村の整備計画は、既存の住宅地への道路整備と、新しい開発地区そして歴史・自然保存地区の明確化があった。


これより、1年ほど前、那須 富一郎は、呼ばれてサンの家に来ていた。

「富一郎兄さん、少しご相談があります」

「どんな、相談ですか」

その時、幸がお茶とお菓子を持ってきた。

「兄さん、いらっしゃい。仕事の方はいかがですか」

「地域振興の仕事で忙しいよ。ここへ来るのも久しぶりだね」

「幸、義兄さんと大切な話があるので、席をはずしてくれないか」

「わかりました。話が終わりましたら、声をかけてください。食事の準備をしておきます」

幸は、部屋のドアを閉めて出て行った。

「サン君、大切な相談とは、どういうことですかね」

「私は、義兄さんの人柄や、まじめな仕事ぶりを、ここ2年程見てきました。椎葉村の将来を築き、極楽グループを守っていただくのは、富一郎兄さんしかいないと思います」

「ちょっと待ってください。僕は、椎葉村役場の一介の公務員ですよ。サン君の言うようなことができる能力も知識もありません」

「知識でしたら、学習すれば大丈夫です。バード出ろ」

机の上のタブレットが起動し、3Dのバードが出てきた。

「サン様、こんにちわ。おや? こちらは、富一郎お兄様ですね。富一郎お兄様、初めまして、私はバードです」

「こ、こんにちわ」

富一郎は、以前に幸からアウルのことを少し聞いていたが、こんなにリアルな映像で賢いものだとは思っていなかった。

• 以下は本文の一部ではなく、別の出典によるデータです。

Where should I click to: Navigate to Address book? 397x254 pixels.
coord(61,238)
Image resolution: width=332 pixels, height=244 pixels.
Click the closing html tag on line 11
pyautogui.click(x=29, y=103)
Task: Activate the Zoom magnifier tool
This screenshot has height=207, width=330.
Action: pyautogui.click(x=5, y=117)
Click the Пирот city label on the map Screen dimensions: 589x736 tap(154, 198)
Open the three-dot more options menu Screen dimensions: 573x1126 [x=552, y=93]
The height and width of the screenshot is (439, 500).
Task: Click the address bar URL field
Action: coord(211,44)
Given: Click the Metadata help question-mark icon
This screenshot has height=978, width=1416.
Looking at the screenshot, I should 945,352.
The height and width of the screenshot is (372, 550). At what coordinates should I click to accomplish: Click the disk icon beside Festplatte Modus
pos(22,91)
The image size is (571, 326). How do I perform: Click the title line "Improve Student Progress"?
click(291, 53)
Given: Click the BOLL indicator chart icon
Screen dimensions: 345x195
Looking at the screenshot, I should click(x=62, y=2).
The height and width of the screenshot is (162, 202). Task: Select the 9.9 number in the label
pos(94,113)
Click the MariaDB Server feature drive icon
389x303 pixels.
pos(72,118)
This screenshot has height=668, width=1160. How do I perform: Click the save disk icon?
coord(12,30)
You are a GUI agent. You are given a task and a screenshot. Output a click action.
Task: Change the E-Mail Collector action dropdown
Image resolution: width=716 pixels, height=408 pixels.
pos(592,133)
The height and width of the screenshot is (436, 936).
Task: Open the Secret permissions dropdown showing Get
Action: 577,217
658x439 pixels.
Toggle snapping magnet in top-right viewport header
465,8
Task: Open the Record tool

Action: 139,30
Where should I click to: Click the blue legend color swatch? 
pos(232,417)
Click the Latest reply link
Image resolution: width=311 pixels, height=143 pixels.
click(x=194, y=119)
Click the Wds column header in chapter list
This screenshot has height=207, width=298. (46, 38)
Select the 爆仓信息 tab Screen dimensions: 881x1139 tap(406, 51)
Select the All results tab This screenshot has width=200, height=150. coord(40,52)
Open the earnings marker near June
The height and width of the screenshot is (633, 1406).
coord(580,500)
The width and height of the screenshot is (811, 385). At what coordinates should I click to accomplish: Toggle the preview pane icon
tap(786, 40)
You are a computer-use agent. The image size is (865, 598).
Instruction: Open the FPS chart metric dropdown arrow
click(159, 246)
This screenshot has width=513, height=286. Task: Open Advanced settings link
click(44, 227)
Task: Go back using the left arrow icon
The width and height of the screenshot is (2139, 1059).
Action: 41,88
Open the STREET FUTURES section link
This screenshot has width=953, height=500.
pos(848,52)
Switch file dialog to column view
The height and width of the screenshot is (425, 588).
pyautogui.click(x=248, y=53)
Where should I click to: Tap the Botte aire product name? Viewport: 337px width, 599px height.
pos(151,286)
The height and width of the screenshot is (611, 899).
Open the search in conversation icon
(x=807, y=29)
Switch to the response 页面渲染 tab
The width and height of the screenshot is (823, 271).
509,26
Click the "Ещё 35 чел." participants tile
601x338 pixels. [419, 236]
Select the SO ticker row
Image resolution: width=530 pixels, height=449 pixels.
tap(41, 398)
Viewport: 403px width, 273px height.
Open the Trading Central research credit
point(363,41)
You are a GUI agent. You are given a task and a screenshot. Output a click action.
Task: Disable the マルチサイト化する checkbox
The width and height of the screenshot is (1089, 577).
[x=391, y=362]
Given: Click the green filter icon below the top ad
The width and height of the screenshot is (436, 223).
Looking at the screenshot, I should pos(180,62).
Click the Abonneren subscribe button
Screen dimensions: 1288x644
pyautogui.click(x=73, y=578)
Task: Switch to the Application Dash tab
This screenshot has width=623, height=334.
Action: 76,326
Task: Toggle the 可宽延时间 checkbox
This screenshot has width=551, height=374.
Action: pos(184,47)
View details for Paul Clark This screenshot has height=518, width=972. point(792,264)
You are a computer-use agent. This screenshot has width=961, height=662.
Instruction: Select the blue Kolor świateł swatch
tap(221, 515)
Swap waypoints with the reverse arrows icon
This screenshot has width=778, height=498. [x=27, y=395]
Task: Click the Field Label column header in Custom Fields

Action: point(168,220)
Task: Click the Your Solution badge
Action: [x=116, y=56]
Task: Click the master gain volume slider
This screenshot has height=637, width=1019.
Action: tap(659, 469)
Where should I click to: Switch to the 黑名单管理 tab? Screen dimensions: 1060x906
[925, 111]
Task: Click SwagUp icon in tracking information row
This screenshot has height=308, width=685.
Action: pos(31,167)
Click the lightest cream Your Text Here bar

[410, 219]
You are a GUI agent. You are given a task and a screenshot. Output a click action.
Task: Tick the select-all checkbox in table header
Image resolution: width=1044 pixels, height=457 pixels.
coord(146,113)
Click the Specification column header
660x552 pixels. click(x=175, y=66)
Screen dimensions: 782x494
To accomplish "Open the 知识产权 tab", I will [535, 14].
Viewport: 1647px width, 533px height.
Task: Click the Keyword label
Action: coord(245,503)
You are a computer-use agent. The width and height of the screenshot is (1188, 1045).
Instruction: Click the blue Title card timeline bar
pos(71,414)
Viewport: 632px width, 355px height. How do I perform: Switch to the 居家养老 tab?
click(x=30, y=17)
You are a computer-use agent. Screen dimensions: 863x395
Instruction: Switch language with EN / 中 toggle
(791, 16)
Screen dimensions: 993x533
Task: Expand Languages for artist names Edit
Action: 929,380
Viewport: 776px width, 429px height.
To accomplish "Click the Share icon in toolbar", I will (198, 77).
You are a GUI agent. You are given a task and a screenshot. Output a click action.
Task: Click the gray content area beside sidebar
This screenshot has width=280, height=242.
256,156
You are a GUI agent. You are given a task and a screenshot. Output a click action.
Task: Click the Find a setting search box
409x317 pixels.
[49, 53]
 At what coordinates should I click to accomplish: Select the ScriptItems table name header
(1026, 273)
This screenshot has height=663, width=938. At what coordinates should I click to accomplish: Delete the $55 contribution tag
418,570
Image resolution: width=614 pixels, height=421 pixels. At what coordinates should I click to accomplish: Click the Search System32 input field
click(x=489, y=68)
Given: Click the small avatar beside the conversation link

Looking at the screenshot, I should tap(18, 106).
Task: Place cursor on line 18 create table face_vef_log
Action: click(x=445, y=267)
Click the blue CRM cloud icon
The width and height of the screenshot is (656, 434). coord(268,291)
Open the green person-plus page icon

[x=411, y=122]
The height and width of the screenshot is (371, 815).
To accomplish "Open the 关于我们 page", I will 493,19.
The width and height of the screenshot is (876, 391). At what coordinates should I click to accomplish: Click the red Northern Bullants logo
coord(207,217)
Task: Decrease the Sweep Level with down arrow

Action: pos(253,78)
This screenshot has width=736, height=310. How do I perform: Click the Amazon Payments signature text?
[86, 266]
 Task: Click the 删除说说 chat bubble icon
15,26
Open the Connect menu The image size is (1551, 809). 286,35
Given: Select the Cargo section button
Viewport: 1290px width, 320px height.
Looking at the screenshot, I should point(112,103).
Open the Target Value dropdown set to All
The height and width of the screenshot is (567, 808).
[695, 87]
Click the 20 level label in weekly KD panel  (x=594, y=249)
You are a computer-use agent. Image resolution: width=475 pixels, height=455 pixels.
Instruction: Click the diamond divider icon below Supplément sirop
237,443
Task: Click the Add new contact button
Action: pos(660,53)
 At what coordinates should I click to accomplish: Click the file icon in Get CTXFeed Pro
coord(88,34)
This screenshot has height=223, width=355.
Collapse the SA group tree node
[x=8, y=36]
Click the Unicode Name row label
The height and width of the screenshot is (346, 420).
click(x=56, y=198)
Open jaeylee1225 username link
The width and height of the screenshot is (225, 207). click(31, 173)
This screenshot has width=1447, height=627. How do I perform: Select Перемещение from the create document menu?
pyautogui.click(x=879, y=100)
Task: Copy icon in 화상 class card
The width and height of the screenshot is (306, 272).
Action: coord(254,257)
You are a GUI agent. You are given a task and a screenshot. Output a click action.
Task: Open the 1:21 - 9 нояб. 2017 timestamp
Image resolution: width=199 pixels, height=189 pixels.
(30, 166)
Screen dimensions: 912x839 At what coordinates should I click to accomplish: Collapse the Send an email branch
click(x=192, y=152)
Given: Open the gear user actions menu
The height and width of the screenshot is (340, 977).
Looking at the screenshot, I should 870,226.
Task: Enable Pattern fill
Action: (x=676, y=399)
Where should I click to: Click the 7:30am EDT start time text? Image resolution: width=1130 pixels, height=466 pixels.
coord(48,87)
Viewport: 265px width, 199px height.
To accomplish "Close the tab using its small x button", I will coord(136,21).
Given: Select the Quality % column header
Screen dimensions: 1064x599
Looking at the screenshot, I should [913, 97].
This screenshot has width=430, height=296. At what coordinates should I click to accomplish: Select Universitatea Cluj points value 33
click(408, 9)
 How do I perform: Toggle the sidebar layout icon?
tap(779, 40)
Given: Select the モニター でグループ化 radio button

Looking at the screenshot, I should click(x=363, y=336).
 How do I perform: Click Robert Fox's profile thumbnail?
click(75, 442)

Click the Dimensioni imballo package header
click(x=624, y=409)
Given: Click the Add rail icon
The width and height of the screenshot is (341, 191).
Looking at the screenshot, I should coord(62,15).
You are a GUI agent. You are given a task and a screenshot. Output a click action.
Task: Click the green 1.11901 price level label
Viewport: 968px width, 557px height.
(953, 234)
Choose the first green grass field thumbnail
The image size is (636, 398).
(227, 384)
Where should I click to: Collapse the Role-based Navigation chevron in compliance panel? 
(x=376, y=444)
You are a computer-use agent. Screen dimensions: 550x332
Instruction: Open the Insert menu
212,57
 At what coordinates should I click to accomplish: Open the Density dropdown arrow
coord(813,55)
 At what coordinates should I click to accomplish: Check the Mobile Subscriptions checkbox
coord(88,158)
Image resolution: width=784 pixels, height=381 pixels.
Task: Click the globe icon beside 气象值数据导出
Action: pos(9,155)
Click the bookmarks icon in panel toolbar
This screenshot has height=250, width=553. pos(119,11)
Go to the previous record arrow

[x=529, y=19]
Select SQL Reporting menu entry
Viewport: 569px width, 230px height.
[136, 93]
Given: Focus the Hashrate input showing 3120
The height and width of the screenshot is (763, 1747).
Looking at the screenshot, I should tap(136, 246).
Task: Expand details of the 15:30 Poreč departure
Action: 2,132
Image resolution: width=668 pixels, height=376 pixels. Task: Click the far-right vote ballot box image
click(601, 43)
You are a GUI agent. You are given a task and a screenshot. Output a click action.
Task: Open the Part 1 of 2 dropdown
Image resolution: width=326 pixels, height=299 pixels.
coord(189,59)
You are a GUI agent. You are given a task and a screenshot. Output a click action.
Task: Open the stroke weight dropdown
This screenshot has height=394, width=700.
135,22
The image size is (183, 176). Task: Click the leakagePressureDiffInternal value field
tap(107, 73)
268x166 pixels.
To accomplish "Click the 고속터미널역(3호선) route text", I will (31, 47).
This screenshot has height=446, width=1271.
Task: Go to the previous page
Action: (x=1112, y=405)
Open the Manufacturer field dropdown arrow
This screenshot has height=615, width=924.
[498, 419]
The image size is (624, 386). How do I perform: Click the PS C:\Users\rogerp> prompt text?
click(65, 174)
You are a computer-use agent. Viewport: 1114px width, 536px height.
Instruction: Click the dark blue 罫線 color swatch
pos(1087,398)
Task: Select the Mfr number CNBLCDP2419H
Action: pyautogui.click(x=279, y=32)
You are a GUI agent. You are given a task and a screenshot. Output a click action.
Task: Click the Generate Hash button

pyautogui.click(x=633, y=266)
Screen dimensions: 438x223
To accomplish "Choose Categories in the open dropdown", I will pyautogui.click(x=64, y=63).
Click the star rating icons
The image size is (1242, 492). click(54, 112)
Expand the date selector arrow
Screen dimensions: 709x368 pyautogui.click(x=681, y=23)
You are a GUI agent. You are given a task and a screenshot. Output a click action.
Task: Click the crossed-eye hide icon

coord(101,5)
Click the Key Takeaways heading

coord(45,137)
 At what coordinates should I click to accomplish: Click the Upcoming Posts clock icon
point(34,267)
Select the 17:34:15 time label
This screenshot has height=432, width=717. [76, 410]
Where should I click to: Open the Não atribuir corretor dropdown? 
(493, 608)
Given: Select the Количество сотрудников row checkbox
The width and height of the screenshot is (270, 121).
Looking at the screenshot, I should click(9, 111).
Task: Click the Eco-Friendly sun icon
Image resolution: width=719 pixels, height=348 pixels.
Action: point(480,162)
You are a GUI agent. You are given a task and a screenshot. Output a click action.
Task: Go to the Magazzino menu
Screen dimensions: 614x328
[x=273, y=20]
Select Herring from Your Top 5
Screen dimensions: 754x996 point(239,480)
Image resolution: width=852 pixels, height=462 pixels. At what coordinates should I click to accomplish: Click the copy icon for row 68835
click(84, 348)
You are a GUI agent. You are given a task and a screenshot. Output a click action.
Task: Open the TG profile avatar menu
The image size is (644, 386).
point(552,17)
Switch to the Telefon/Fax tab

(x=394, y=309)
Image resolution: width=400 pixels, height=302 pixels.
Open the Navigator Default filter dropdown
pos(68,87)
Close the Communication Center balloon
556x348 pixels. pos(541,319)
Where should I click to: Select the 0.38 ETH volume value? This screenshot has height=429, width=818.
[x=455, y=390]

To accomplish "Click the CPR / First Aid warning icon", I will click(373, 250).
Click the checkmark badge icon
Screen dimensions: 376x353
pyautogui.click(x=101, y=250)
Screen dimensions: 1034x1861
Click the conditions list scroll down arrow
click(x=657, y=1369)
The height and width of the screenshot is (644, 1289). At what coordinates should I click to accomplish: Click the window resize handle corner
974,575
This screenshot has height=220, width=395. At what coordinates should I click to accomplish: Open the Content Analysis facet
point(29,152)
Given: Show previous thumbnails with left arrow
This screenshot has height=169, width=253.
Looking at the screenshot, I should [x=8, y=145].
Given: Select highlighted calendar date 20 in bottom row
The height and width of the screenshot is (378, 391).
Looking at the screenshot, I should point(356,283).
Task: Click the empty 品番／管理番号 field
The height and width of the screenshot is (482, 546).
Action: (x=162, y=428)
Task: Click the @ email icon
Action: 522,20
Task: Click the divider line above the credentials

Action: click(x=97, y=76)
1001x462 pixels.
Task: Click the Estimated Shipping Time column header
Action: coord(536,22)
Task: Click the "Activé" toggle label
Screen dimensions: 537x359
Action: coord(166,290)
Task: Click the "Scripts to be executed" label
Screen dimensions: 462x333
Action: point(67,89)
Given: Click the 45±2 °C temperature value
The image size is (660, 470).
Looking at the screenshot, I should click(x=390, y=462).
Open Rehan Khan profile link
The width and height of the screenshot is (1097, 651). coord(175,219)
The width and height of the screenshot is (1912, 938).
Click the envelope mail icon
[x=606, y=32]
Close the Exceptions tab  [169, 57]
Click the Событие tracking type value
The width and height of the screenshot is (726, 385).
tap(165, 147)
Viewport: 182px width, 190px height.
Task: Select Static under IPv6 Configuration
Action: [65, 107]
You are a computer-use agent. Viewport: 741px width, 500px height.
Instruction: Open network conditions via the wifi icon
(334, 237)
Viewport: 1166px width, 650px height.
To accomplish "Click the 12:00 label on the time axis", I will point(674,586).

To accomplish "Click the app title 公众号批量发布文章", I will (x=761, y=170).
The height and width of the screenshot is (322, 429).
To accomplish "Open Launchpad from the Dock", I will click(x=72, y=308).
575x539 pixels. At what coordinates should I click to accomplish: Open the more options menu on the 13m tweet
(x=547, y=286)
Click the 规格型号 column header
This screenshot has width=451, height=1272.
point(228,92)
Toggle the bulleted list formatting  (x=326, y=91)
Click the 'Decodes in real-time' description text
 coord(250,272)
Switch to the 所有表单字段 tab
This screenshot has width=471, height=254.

「私が、富一郎お兄様にお会いしたということは、話が進んでいるということですね」

「そうだ、必要になったら、また呼ぶよ」

「了解しました」

バードが消えた。

「これが、幸から聞いていたアウルですか。すごく賢そうですね」

「自分たちの学習を助けてくれます。資料を調べたり、報告書などの文書の作成もやってくれます。必要な助言もしてくれます。極楽学園の生徒もこれの助けで勉強していますので、小学の最上級生は、ほぼ高校の課程を終了しています。」

「すごいものですね。私もこれを使って勉強したいですね」

「義兄さんには、タブレットを後でお送りします。呼び出せば、義兄さん専用のアウルがでてきます」

「それは助かります」

「ところで、村長には大きな疑惑があります。我々の調査では、必ず大きな問題になると思います。

1年程の内に、必ず村長選挙があると思います。

その時は、椎葉村の村長選に立候補し、村長になって立派な椎葉村を築き上げていただきたい。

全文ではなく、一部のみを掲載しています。